In a bowl, mix the flour with the salt, sugar and vanilla essence.  Cut the butter into pieces and rub into the flour.  Mix in the egg yolk and press the mixture into a soft ball.  Work very briefly, adding a little milk if necessary to bind it.  Wrap in cling film and cool in the fridge.

For the filling, put the poppy seeds in a pan with the milk and simmer for about 15 minutes or until thick.  Add the honey, sugar and raisins and cook 5 minutes more.  Add the lemon zest and juice and butter and mix well.  Let it cool.

Divide the dough into 4 for easier handling.  Roll out each piece on a floured surface with a floured rolling pin until it is 3 mm thick.  Cut into 7.5 cm rounds with a pastry cutter.  Take the scraps, roll out again, and cut into rounds.  (Alternatively, take a lump of dough a bit bigger than a walnut and flatten the dough by pressing it in the palm of your hand.)

Put a heaped teaspoon of filling in the centre of each round.  Lift up the edges on three sides and fold over the filling to form a triangular pyramid, pinching the sides together to seal them but leaving the top open.  Arrange on a greased tray and brush with beaten egg.  Bake in a preheated 375°F/190°C oven for 15-20 minutes, or until golden.  Do not try to remove the pastries from the tray while they are hot, or they will crumble.  Let them cool and lift them carefully off with a spatula, because they are fragile.
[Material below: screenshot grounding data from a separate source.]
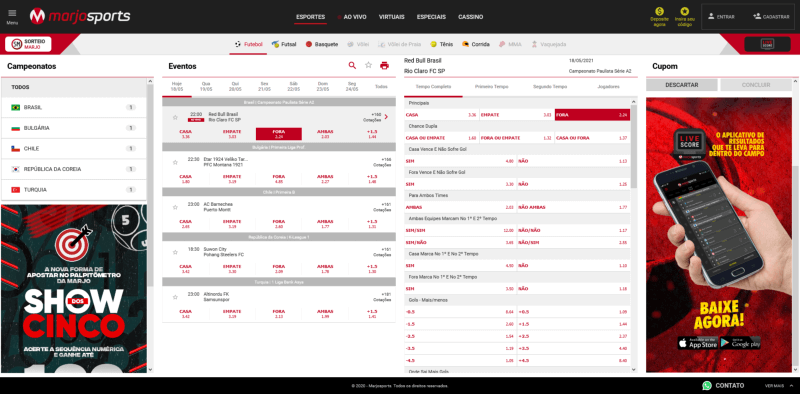800x394 pixels.
Task: Click the WhatsApp Contato icon
Action: [707, 385]
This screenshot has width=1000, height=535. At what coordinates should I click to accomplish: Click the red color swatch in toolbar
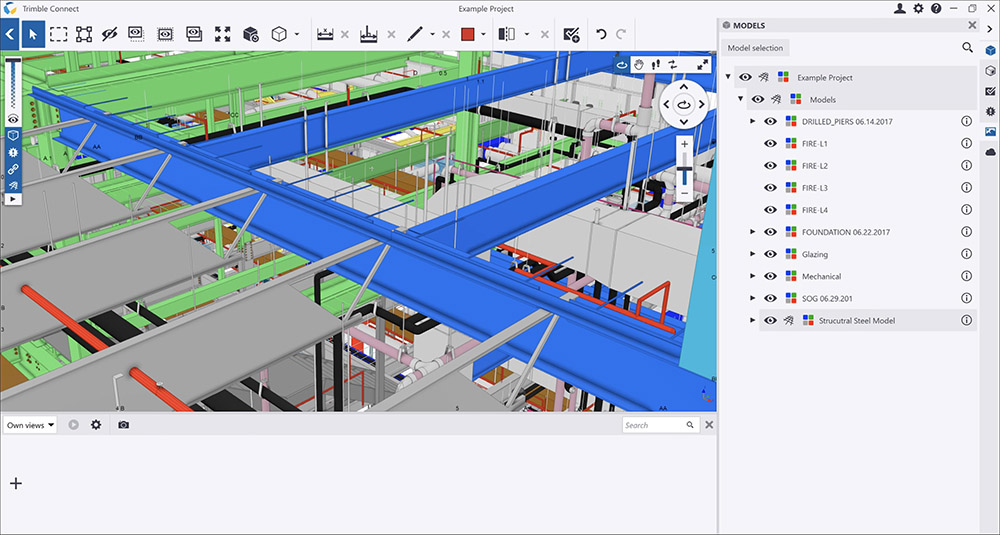coord(467,34)
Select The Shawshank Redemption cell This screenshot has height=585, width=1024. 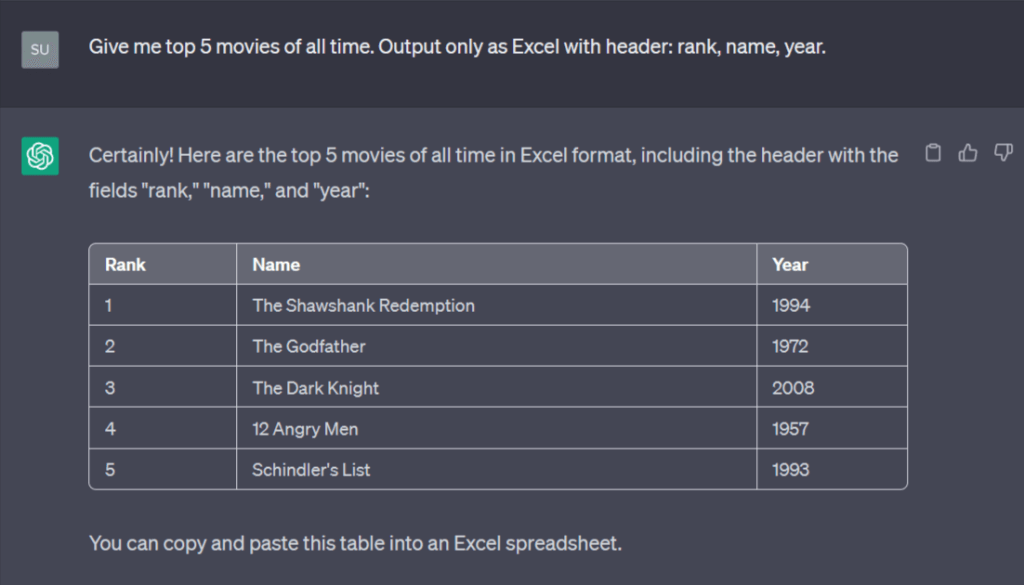coord(363,306)
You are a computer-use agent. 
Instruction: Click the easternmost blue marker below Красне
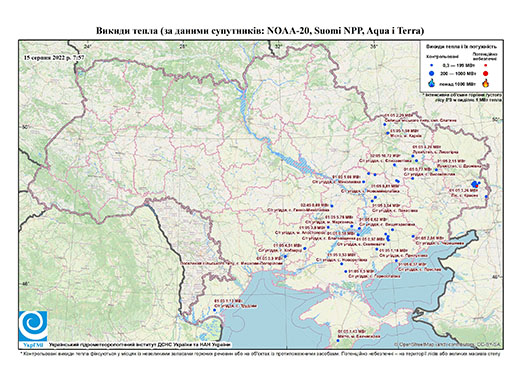(x=486, y=197)
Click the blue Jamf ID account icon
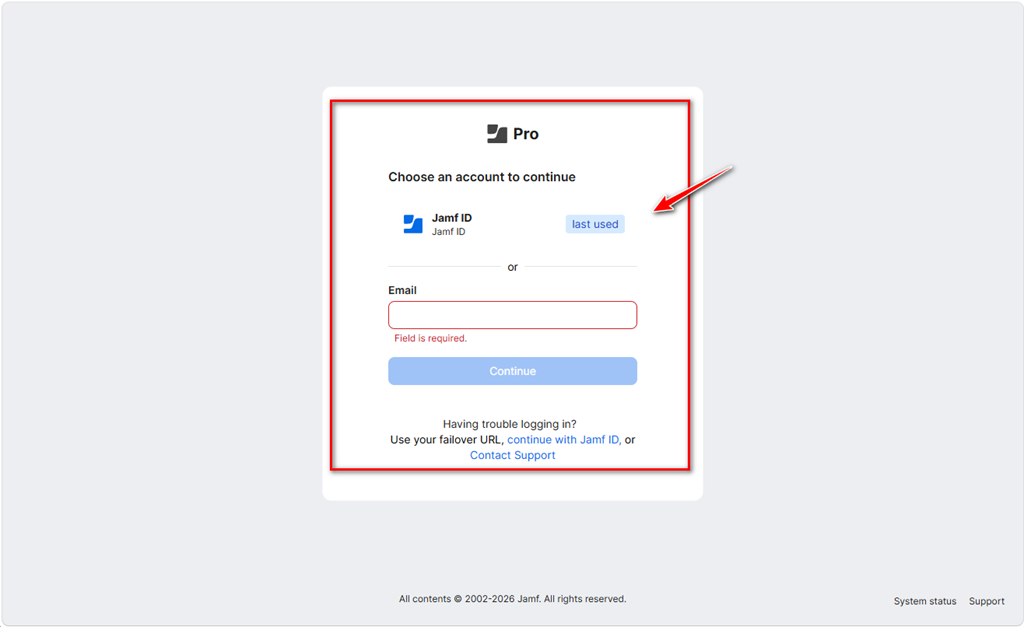Image resolution: width=1024 pixels, height=627 pixels. tap(413, 224)
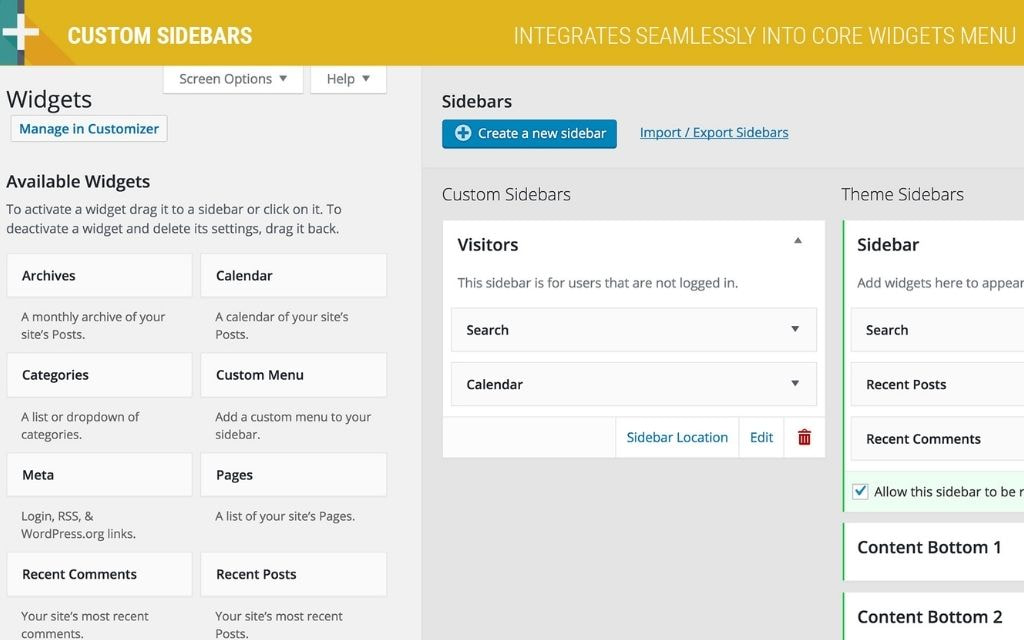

*Julia Biggs is a freelance art historian, with a particular expertise in devotional material culture, food, and sensation in the early modern Jewish home. Email: julia.biggs1@gmail.com

** In 2020 Purim falls on 9th – 10th March

[1] Traditionally, the Purim holiday called for three ceremonial objects: the megillah (scroll), the noisemaker (shaken at every mention of the name of Haman), and the Purim plate.  Purim plates were used for collecting charity and serving sweet treats.  Many eighteenth century German examples of these plates are made of pewter and decorated with folk illustrations and quotations from the Book of Esther.

[2] According to the Jewish food historian Gil Marks, the phrase ‘Haman’s ears’ is actually “a misinterpretation arising from the medieval Italian custom of cutting off a criminal’s ear before execution”. Gil Marks, Encyclopedia of Jewish Food (2010), p. 248

[3] In addition to hamantaschen, other Purim culinary delights include folares, strips of pastry dough wrapped around a hard-boiled egg to resemble Haman incarcerated behind bars (popular with Sephardic Jews), and the Eastern European dish of kreplekh (dumplings filled with chopped meat).